DOM Trading For Beginners
The DOM (Depth of Market) shows active buyers and sellers at every price level. It’s powerful — but most beginners stare at it like a slot machine and get destroyed. Here’s what it actually means and how to use it correctly.
1. What the DOM Actually Shows
The DOM displays three things:
- Bids (buyers waiting below the current price)
- Asks (sellers waiting above the current price)
- Last traded price
Each row represents a price. Each number shows how many contracts are sitting there waiting to be executed.
2. What the DOM Does NOT Show
- True intent (people spoof orders all day long)

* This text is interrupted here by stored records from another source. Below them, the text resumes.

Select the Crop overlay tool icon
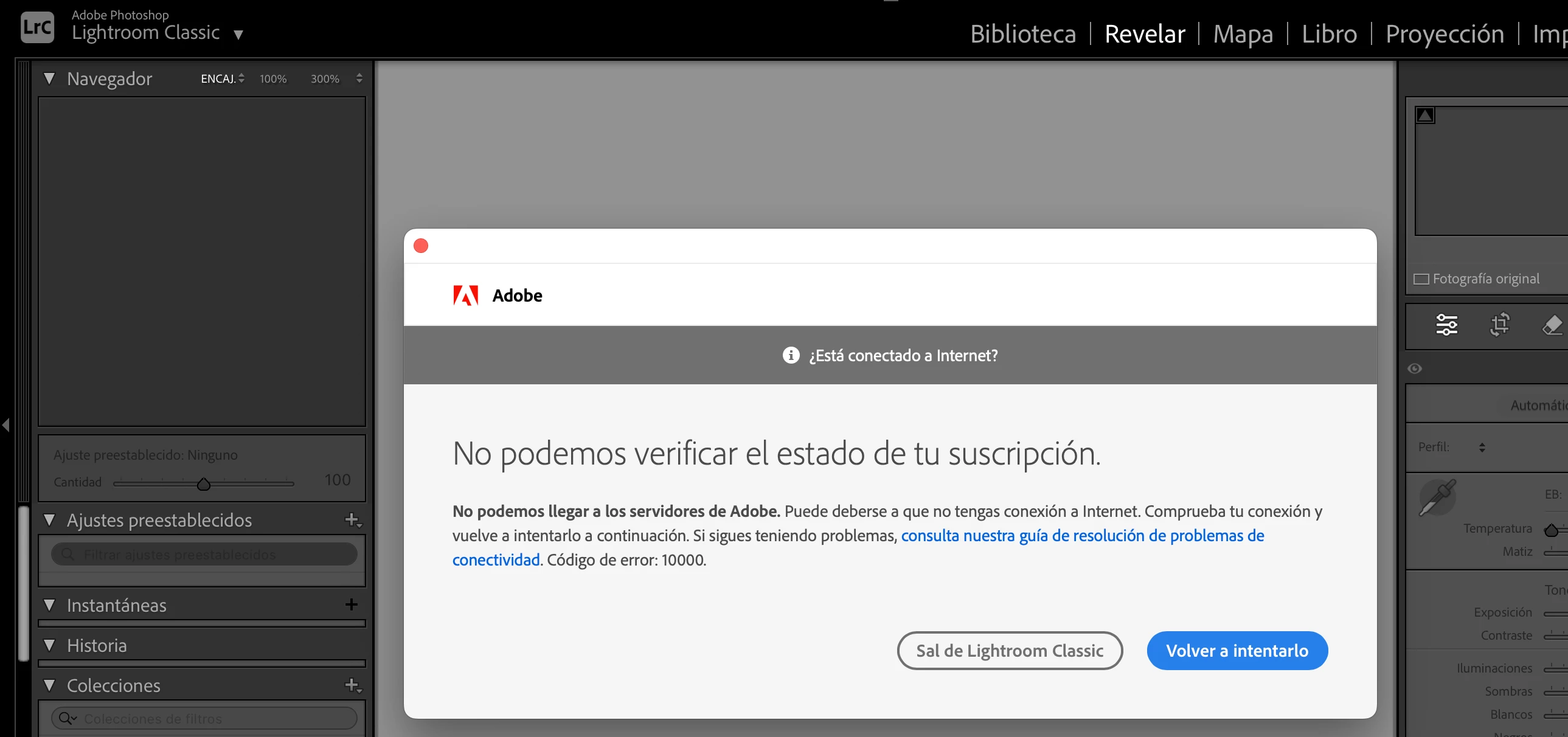point(1499,324)
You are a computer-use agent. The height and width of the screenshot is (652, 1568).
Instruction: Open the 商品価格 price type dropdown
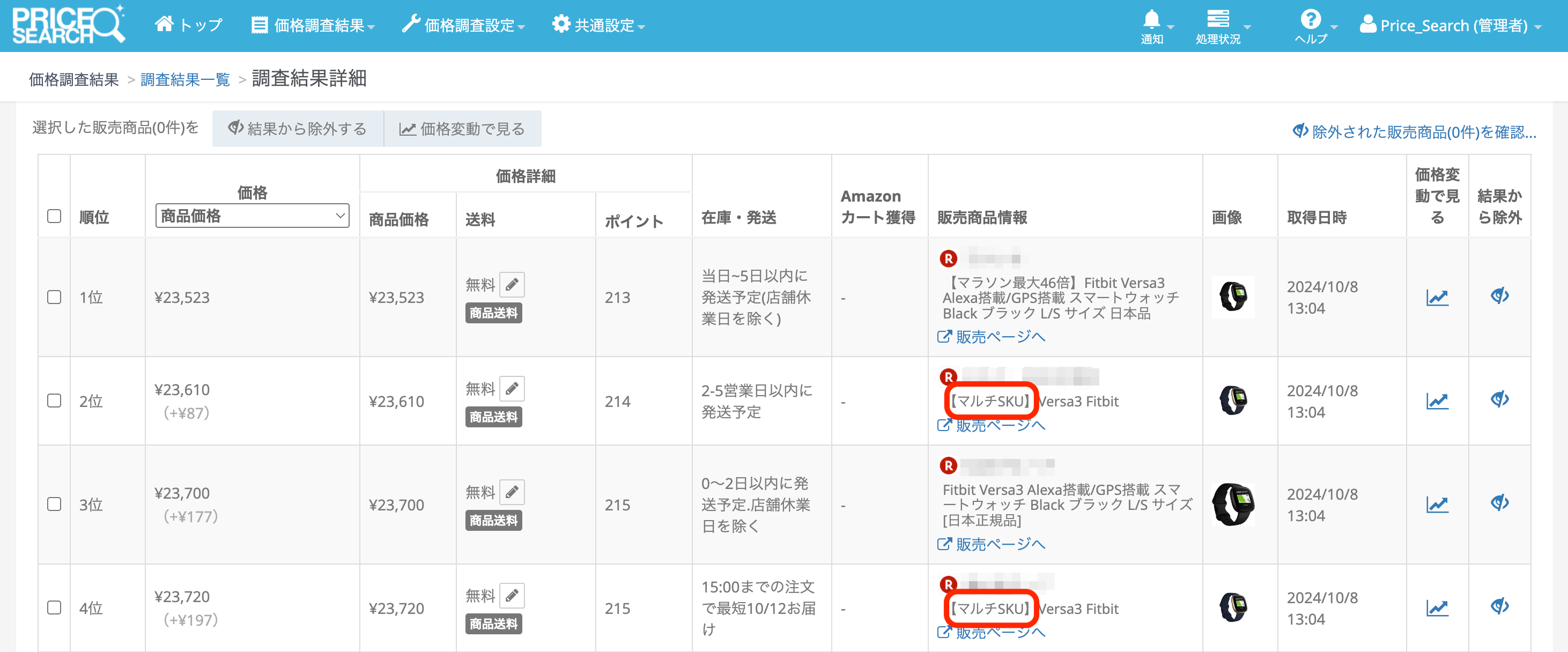(x=252, y=216)
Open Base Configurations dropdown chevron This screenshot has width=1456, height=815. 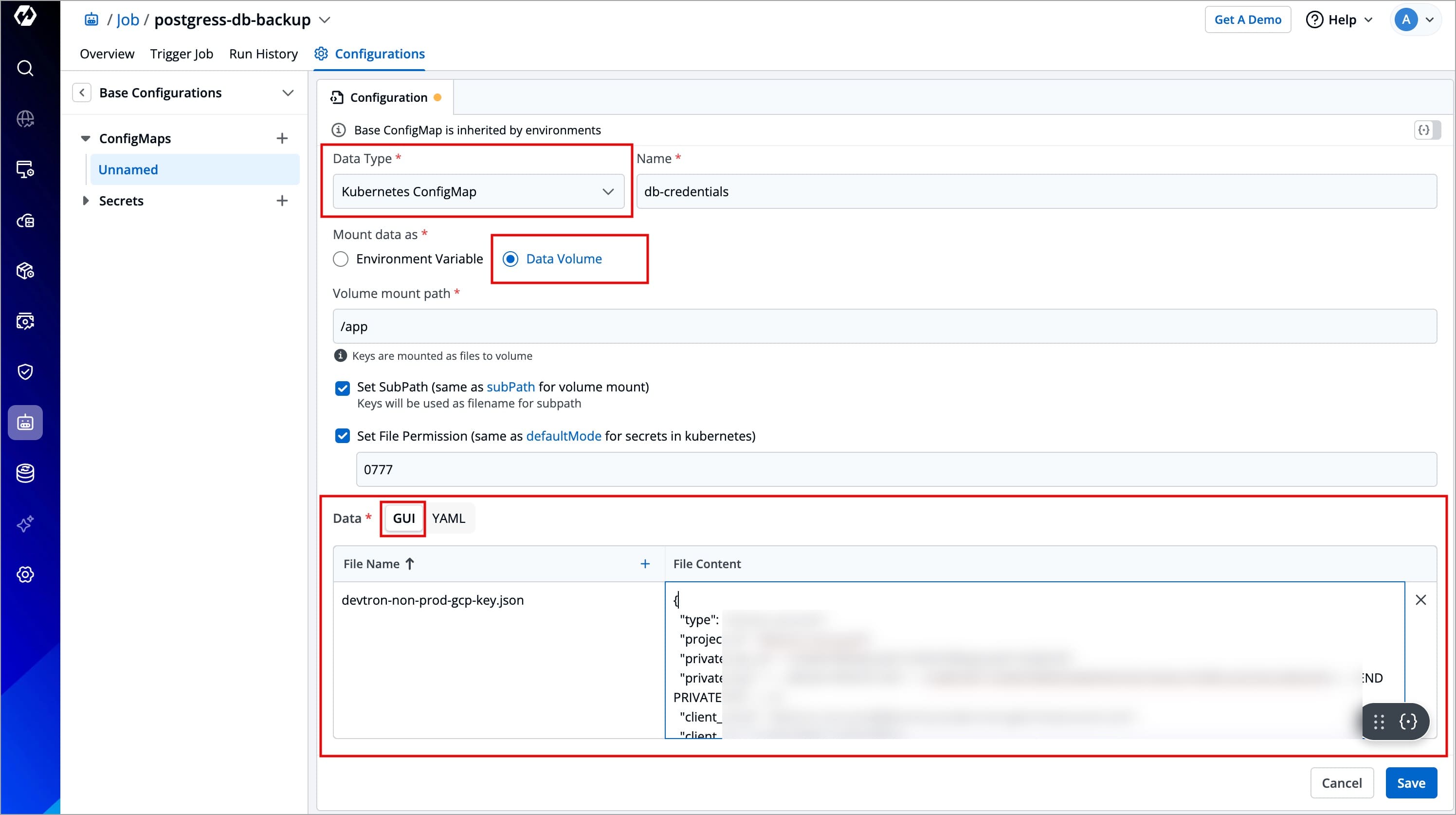coord(288,93)
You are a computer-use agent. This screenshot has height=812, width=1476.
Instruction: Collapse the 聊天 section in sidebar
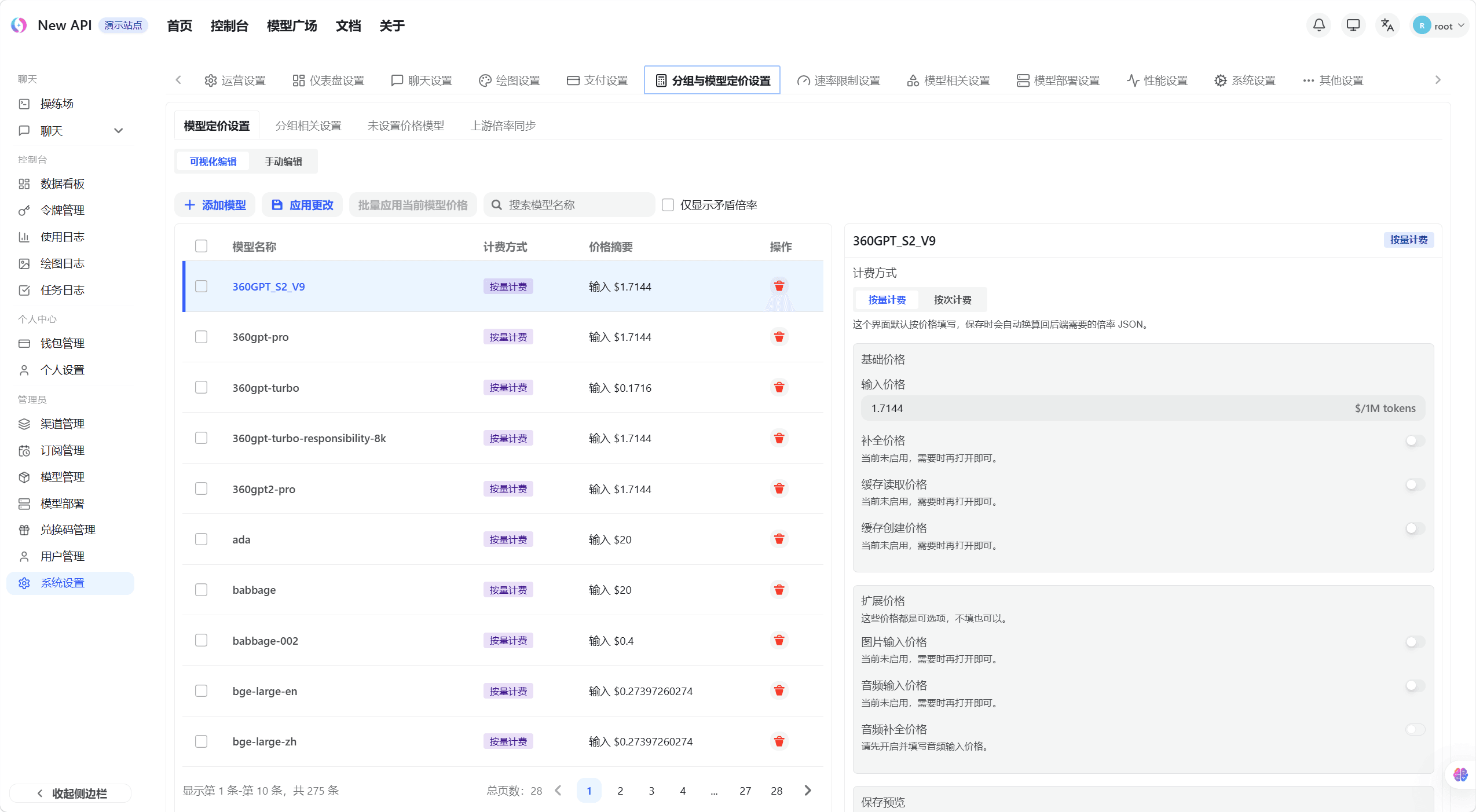[118, 131]
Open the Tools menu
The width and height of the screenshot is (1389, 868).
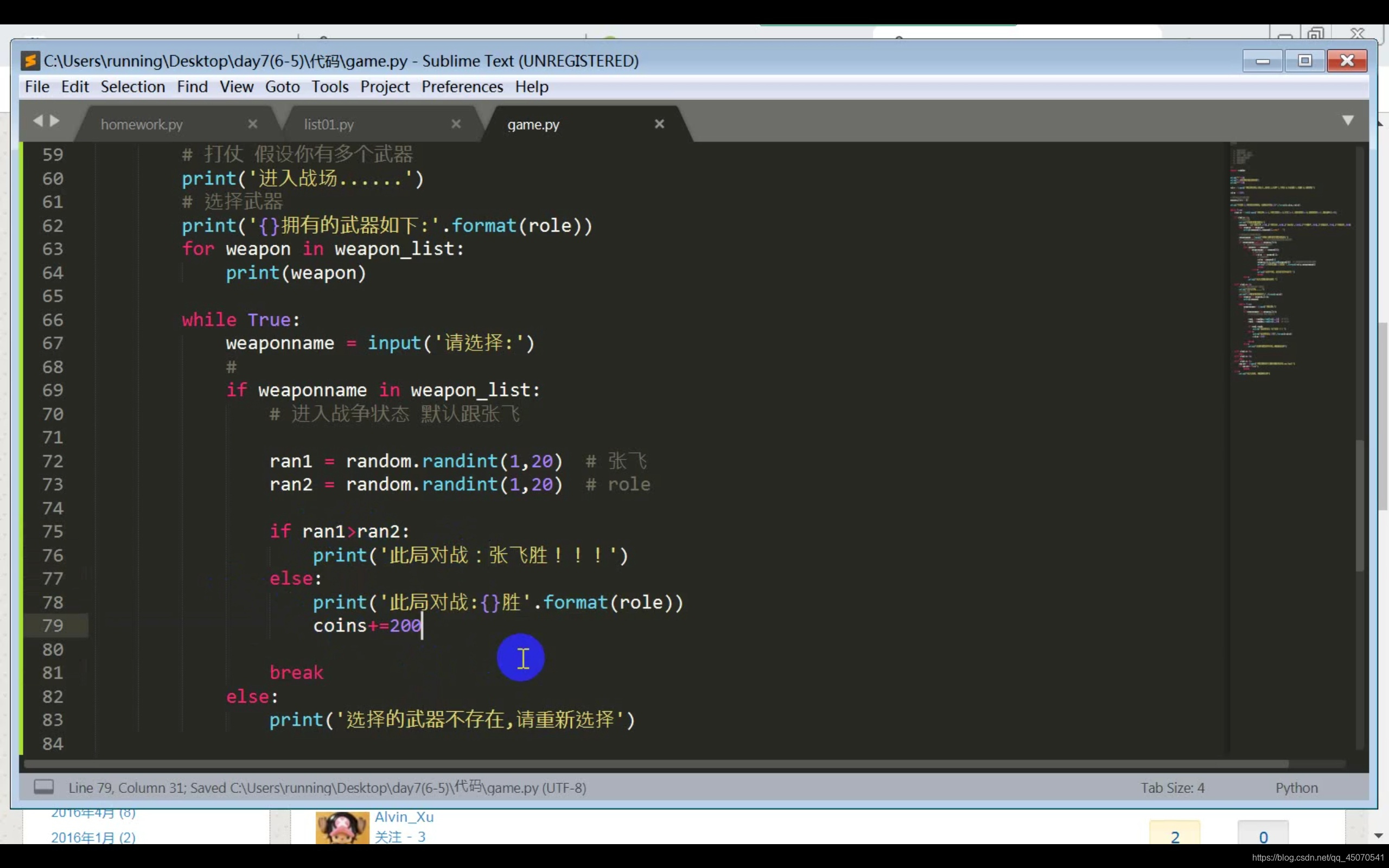click(x=330, y=87)
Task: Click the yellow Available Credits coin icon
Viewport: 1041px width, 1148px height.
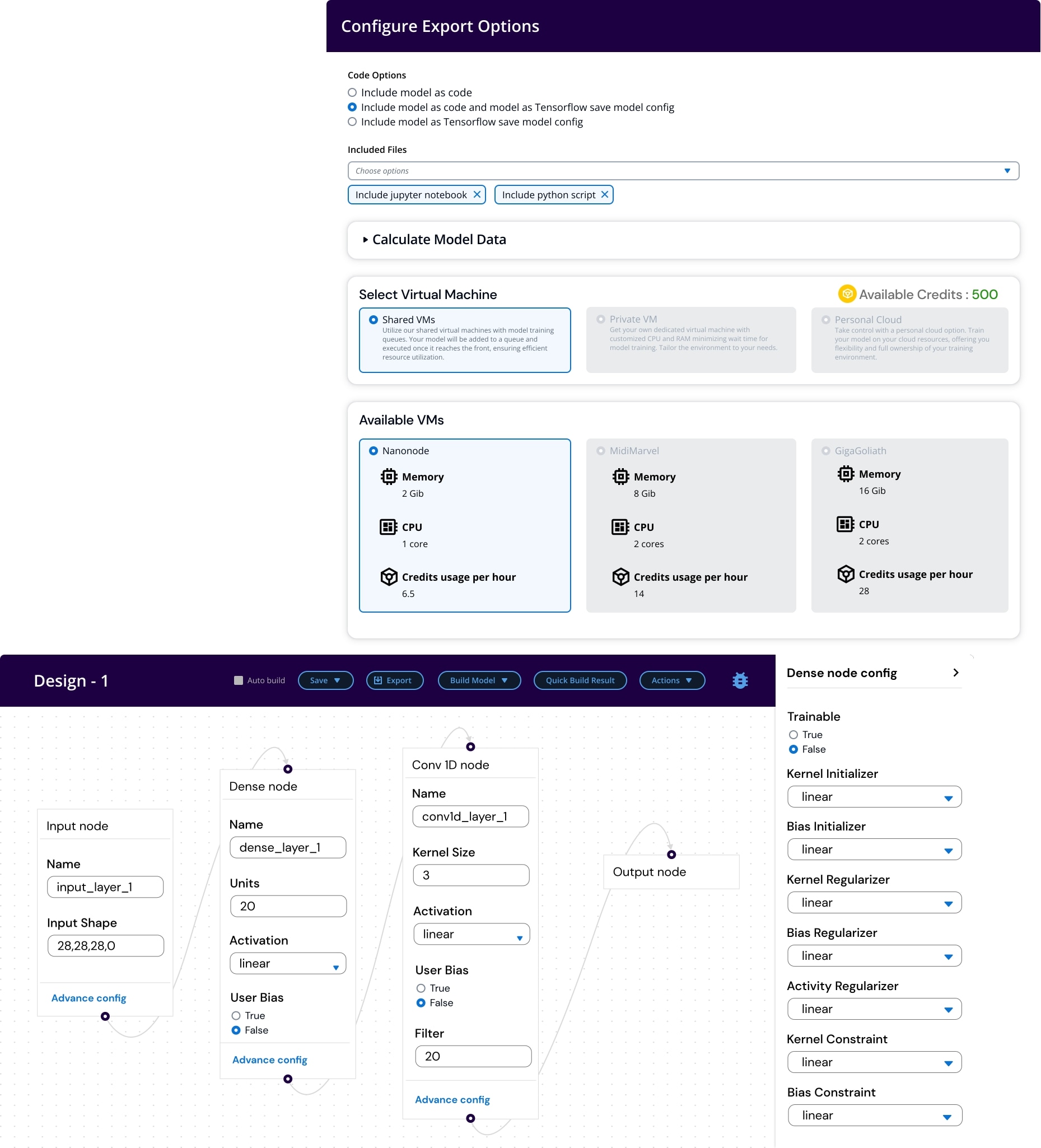Action: point(847,294)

- Who is placing the orders
- Whether an order will cancel before it hits
- Future price direction
The DOM shows resting liquidity — not guaranteed trades.
3. Why the DOM Moves Fast
The numbers update constantly because:
- Algorithms add and cancel orders rapidly
- Market orders are hitting the book
- HFTs adjust quotes every few milliseconds
This is why beginners get hypnotized by the flashing numbers.
4. How Fills Happen On the DOM
Market Buy Order:
Hits the SELL side (the asks).
Market Sell Order:
Hits the BUY side (the bids).
Limit Orders:
Sit in the queue until price trades THROUGH your level.
Stop Orders:
Don’t sit on the DOM — they trigger only when price touches them.
5. How To Use the DOM As a Beginner
1. Use it to Get Cleaner Fills
If spread is 1 tick and liquidity is strong, DOM fills are smooth. If spread widens or liquidity thins, size smaller or avoid market orders.
2. Watch Liquidity Pools
Big resting orders at a price level often act as magnets. Price tends to move toward size, then remove it.
3. Watch Where Orders Disappear
If size vanishes before price hits it, the liquidity was fake (spoofing).
4. Don’t Stare at Every Tick
DOM scalping requires years of experience. You’re using it for fills and liquidity only — not prediction.
6. A Clean DOM Setup (No Clutter)
- Bid size column
- Ask size column
- Last traded price highlighted
- NO heatmaps
- NO volume shading
- NO ladder colors except basic blue/red
Clean DOM = clean decisions.
Bottom Line
The DOM is not a crystal ball. It’s a tool for seeing where liquidity sits and how clean your fill will be. If you use it like a pro — not a degenerate clicking every tick — it becomes one of the most useful tools in futures trading.